[PATCH v3] IB/mlx5: Fix tdn leak and state corruption in mlx5_ib_alloc_transport_domain

Prathamesh Deshpande posted 1 patch 2 months, 1 week ago
drivers/infiniband/hw/mlx5/main.c | 10 ++++++++--
1 file changed, 8 insertions(+), 2 deletions(-)
[PATCH v3] IB/mlx5: Fix tdn leak and state corruption in mlx5_ib_alloc_transport_domain
Posted by Prathamesh Deshpande 2 months, 1 week ago
In mlx5_ib_alloc_transport_domain(), an early success path was
returning 'err' (which is 0) instead of a literal 0.
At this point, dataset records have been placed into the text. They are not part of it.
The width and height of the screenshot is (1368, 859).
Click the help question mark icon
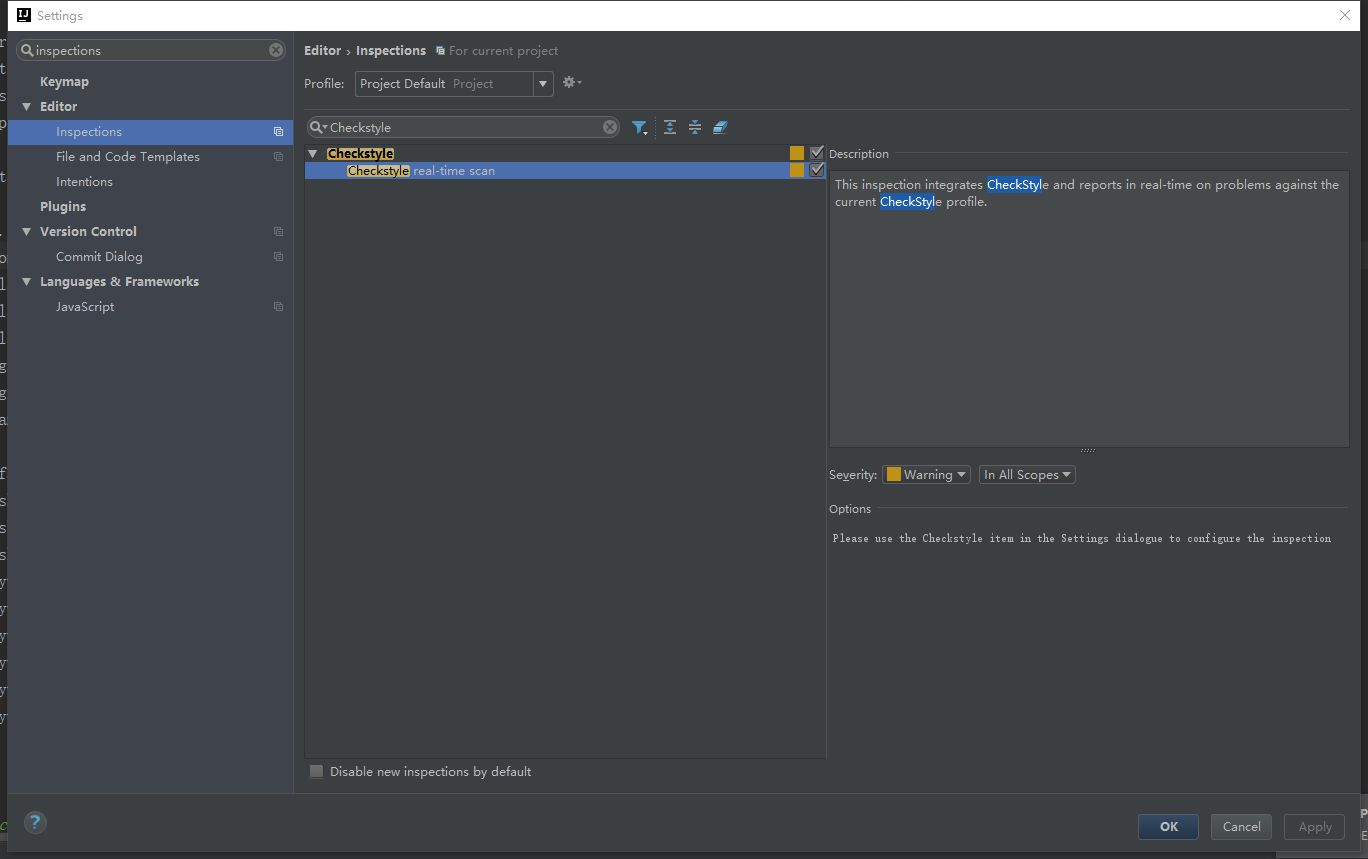35,822
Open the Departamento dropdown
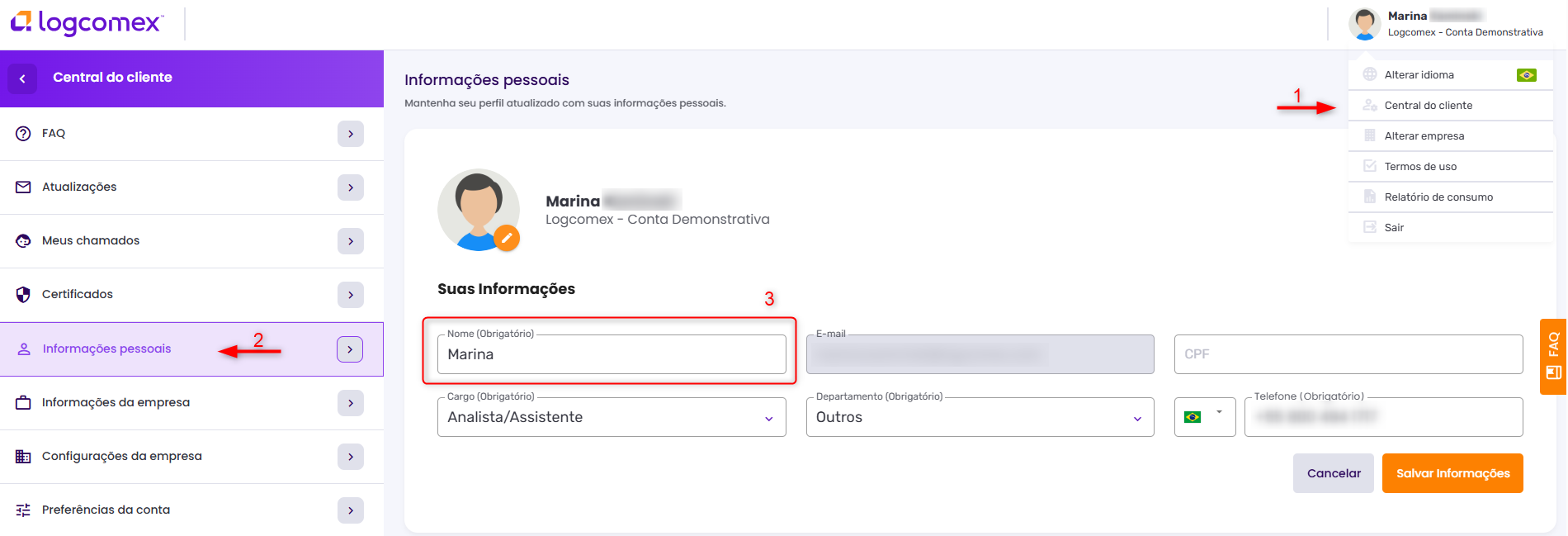Viewport: 1568px width, 536px height. tap(980, 417)
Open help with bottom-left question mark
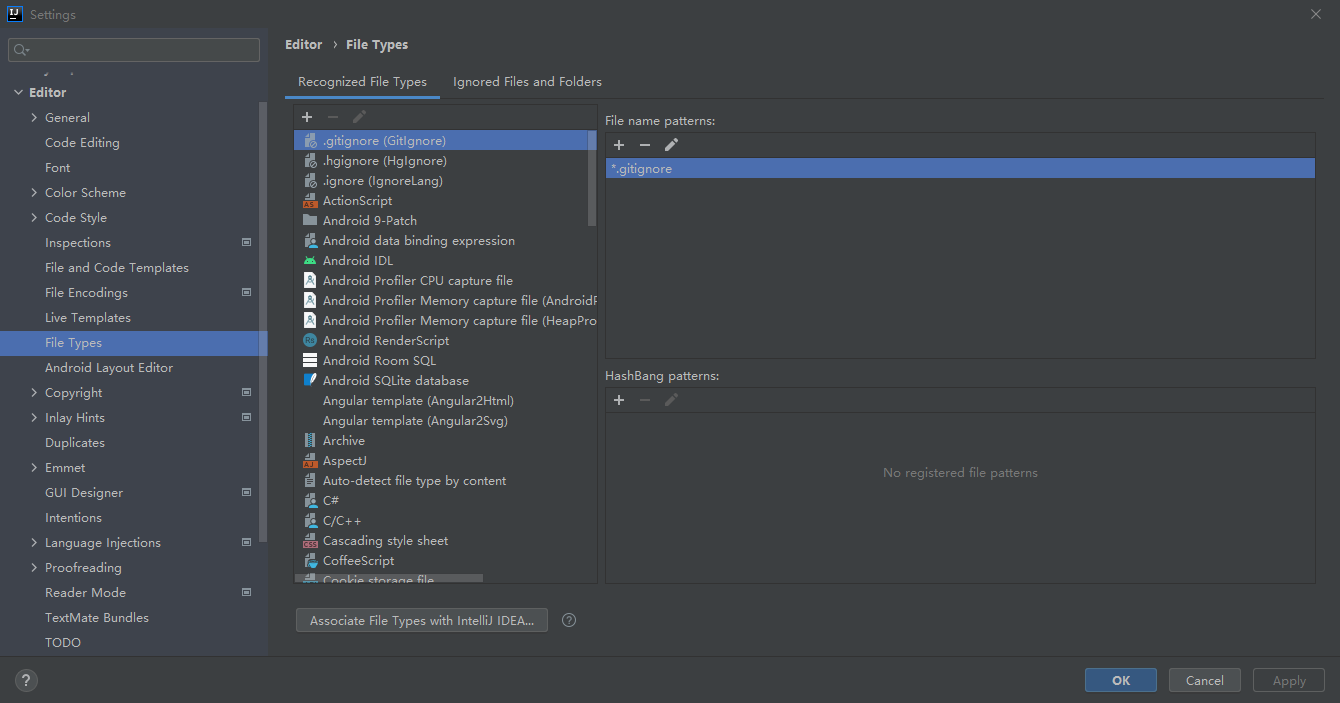Screen dimensions: 1340x703 [x=26, y=681]
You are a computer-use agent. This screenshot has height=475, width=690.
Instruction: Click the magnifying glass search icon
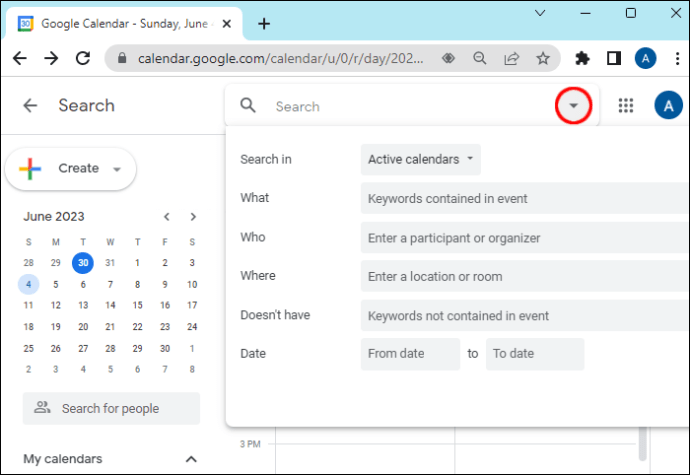pos(249,106)
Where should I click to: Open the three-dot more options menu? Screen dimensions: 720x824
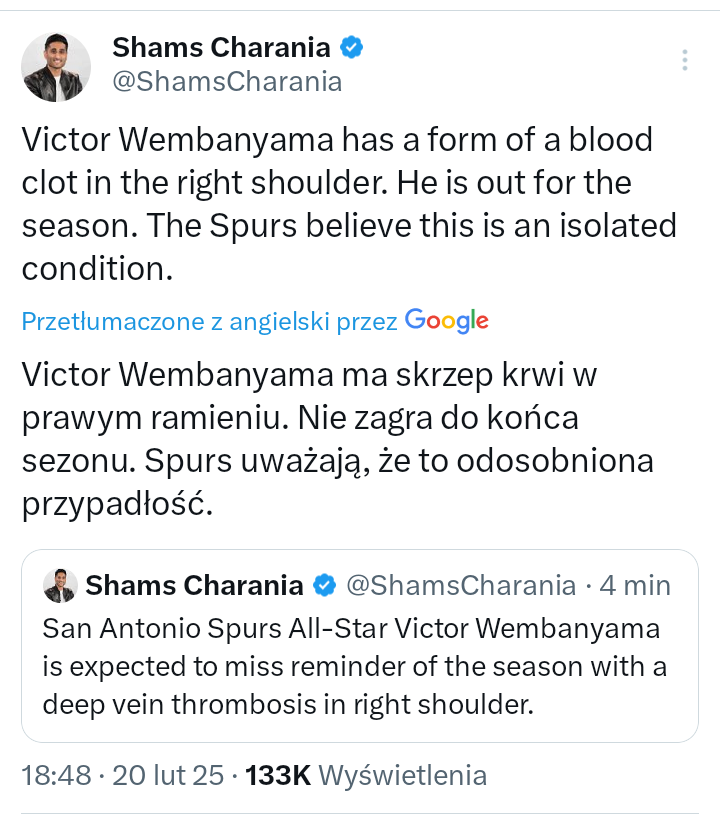(685, 60)

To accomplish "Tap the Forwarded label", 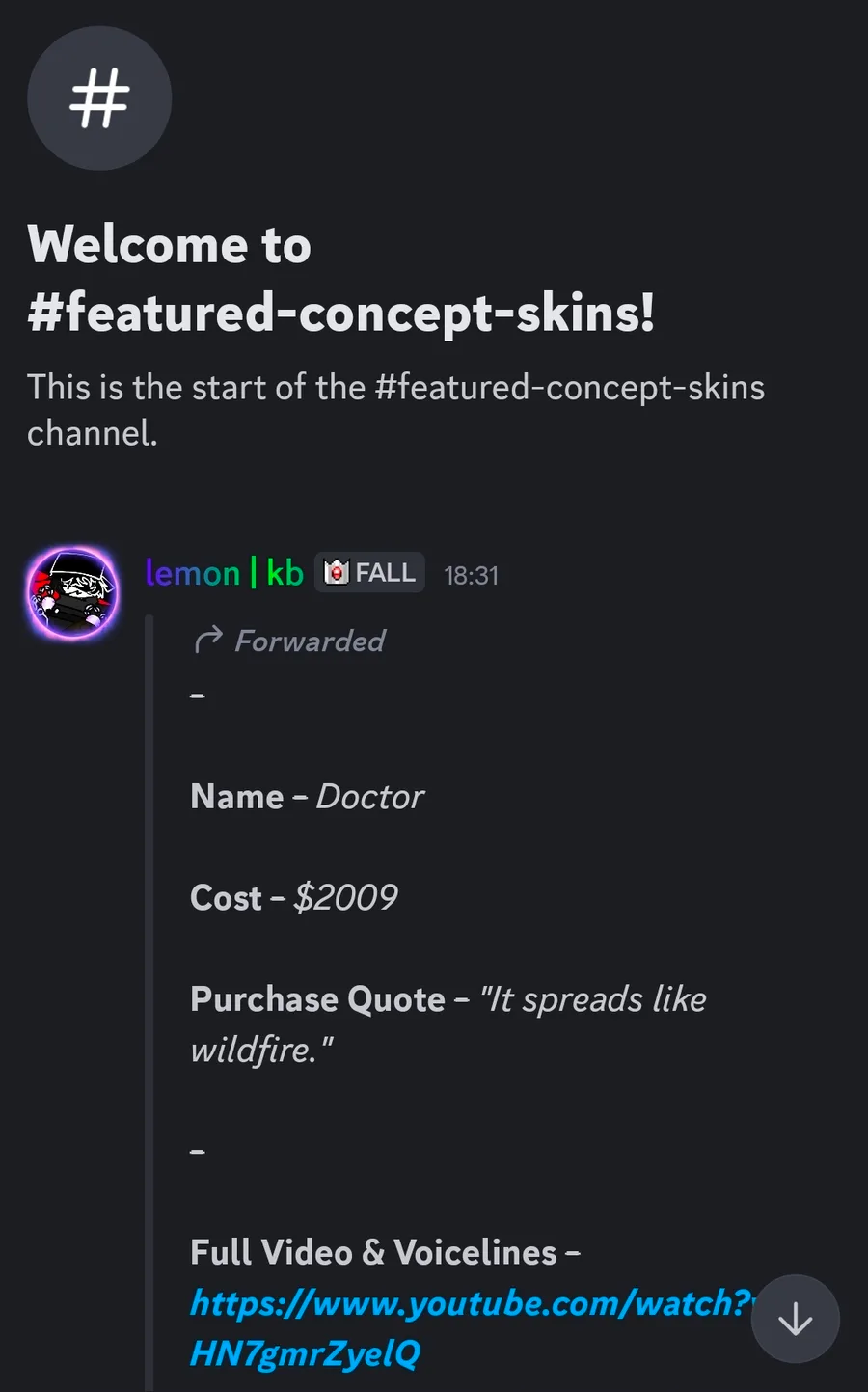I will click(x=310, y=641).
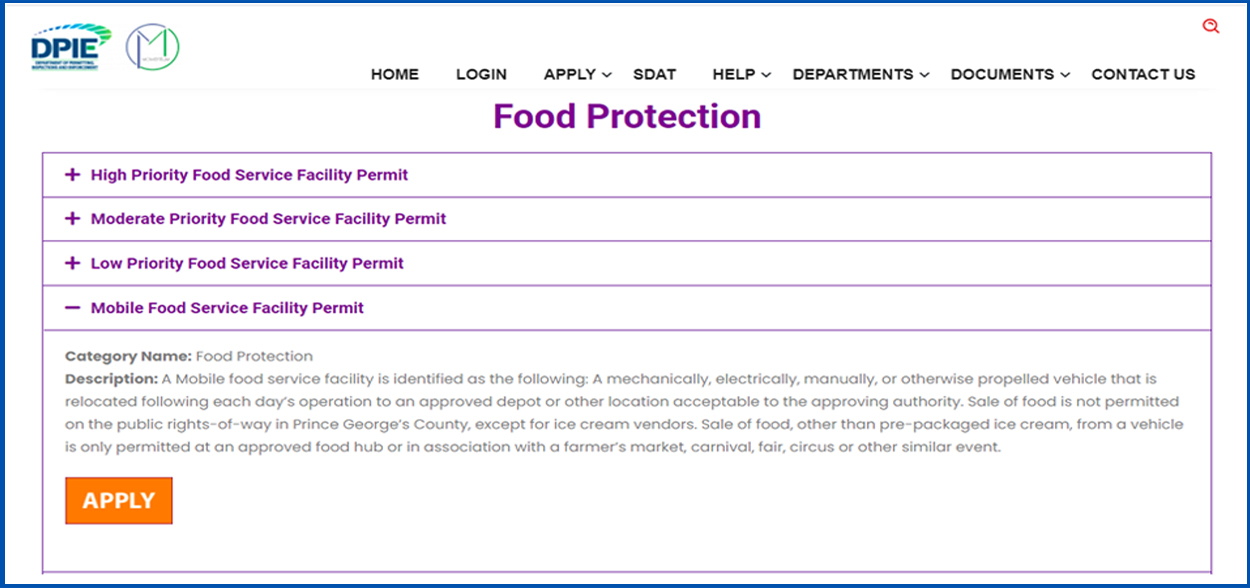The image size is (1250, 588).
Task: Click plus icon beside Moderate Priority permit
Action: pos(72,219)
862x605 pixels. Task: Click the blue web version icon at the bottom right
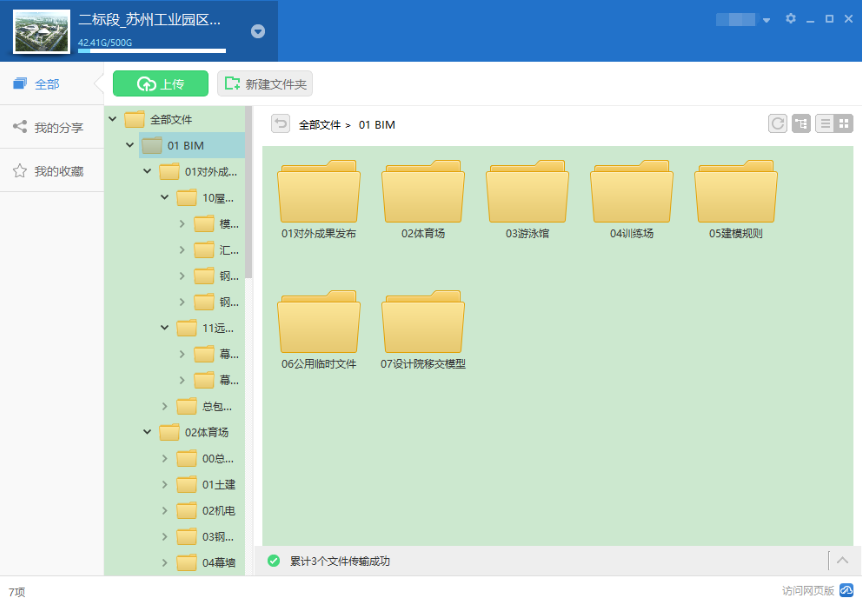(x=846, y=590)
Additionally, as identified by Sashiko, if mlx5_ib_enable_lb() fails
at the end of the function:
1. The allocated transport domain (tdn) is leaked.
2. The internal loopback software state and reference counters are
   left in an inconsistent state.

Explicitly return 0 in the early success path. In the failure path for
loopback enablement, call mlx5_ib_disable_lb() to roll back the software
state and deallocate the transport domain.

Signed-off-by: Prathamesh Deshpande <prathameshdeshpande7@gmail.com>
---
v3:
- Also call mlx5_ib_disable_lb() on failure to roll back software state/counters
  [Sashiko].
v2:
- Added deallocation of tdn if mlx5_ib_enable_lb() fails [Sashiko].
- Reworded commit message to reflect the functional fix and credit the tool.

Hi Leon,

In this v3, I've incorporated the additional fix identified by Sashiko.
Beyond the tdn leak, Sashiko pointed out that a failure in
mlx5_ib_enable_lb() leaves internal software state and counters
inconsistent. I've added a call to mlx5_ib_disable_lb() in the
error path to safely roll back those changes.

Thanks,
Prathamesh

 drivers/infiniband/hw/mlx5/main.c | 10 ++++++++--
 1 file changed, 8 insertions(+), 2 deletions(-)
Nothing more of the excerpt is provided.